§ What is asked
Please retype every line of the listing below exactly, leaving out the pictures.

§ Provided entries
--------

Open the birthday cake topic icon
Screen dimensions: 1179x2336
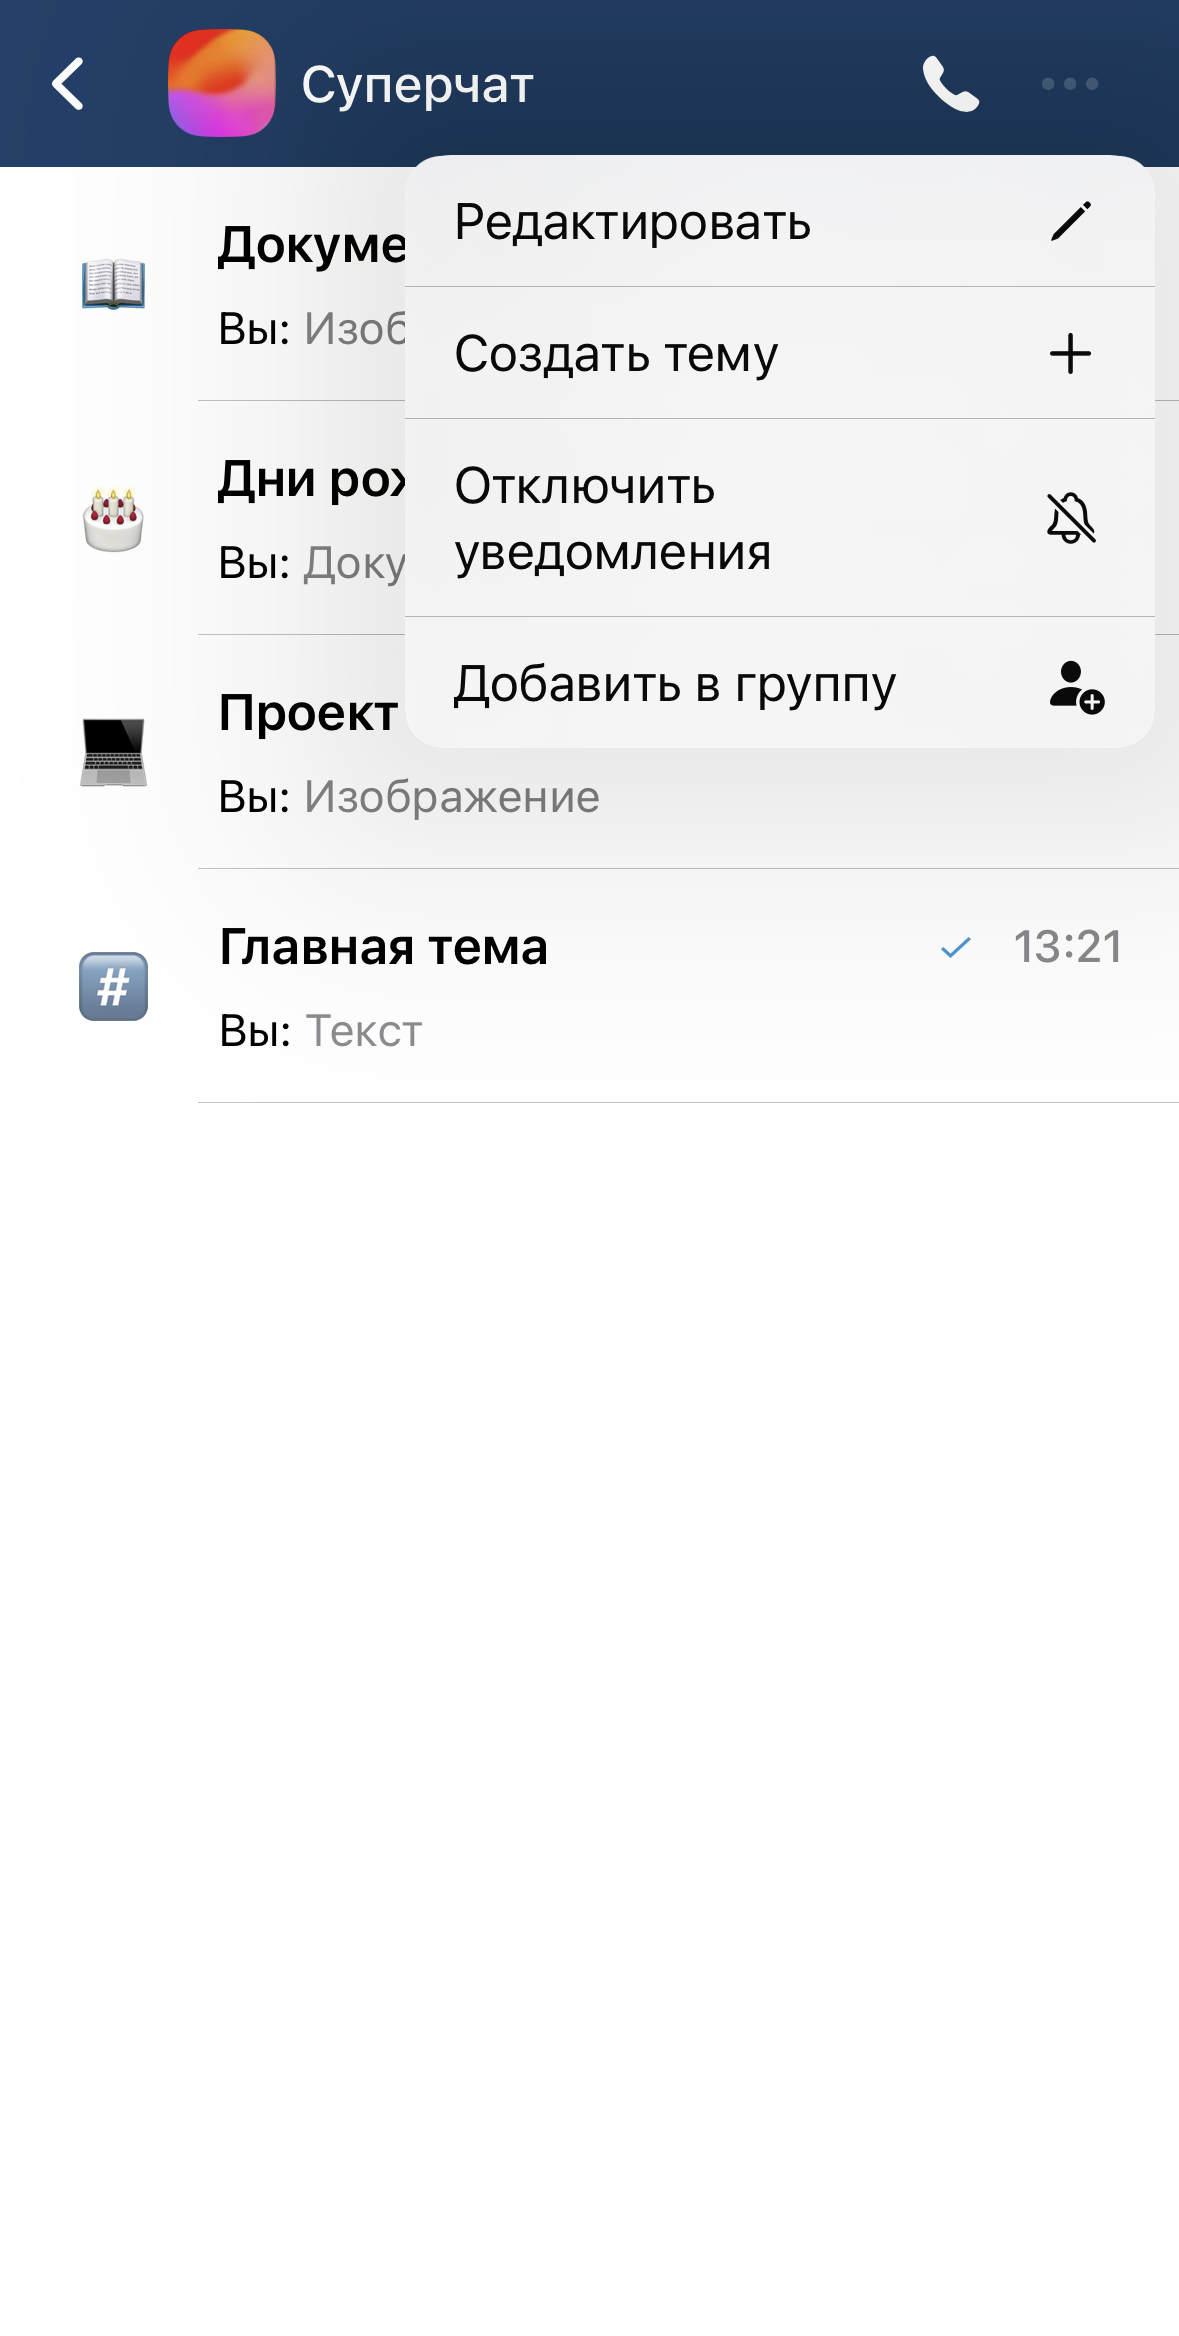pos(113,519)
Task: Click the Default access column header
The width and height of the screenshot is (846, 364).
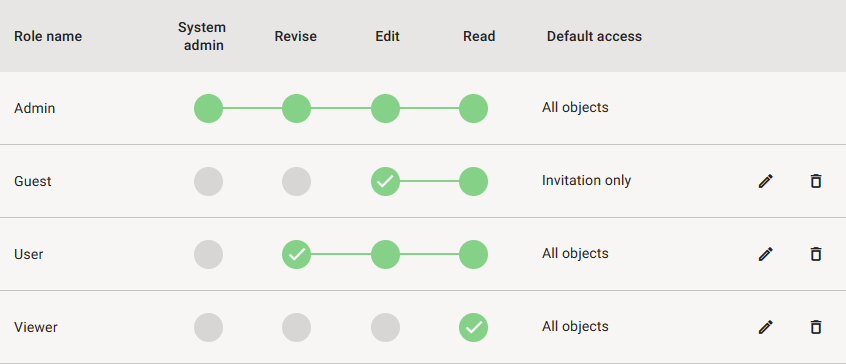Action: click(594, 37)
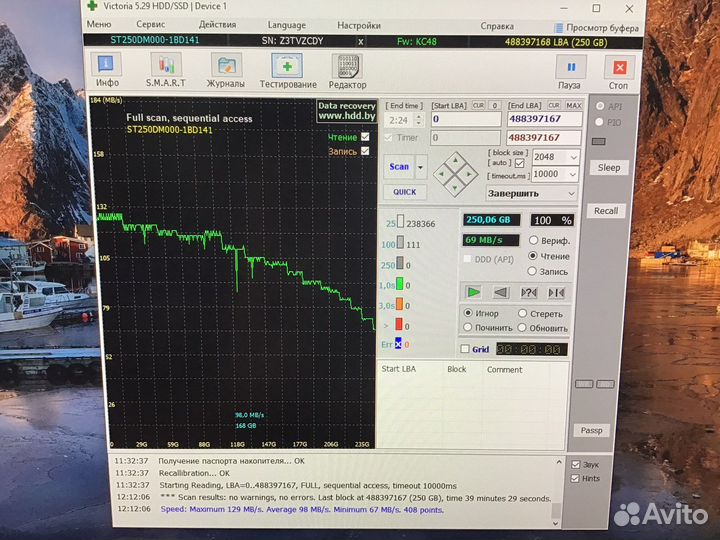Toggle the Grid checkbox
720x540 pixels.
pos(464,350)
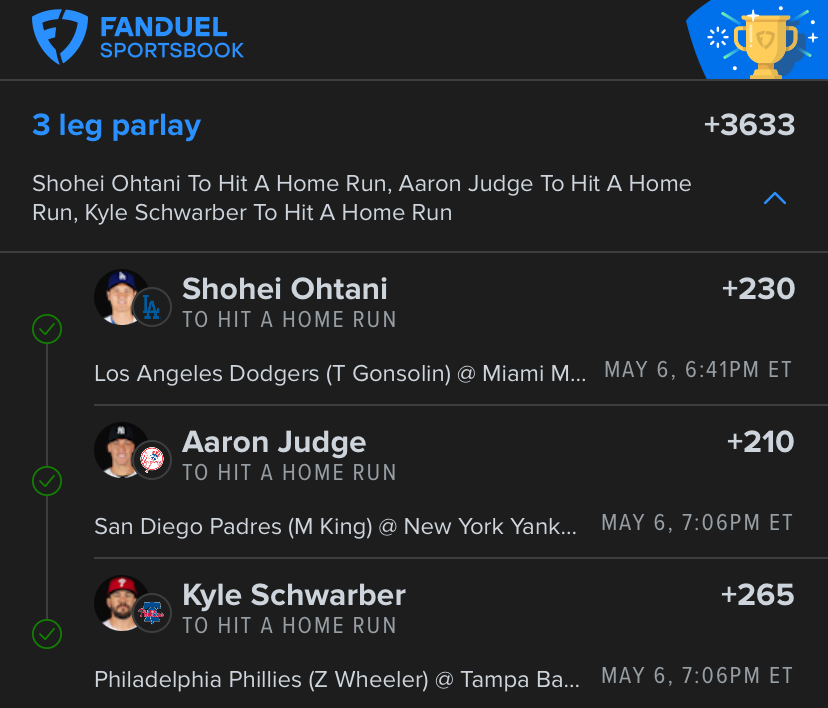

--------

§ Correct answer
Open the birthday cake topic icon
Screen dimensions: 1179x2336
pos(113,519)
Task: Click the Default access column header
The width and height of the screenshot is (846, 364).
Action: click(594, 37)
Toggle the Grid checkbox
720x540 pixels.
pos(464,350)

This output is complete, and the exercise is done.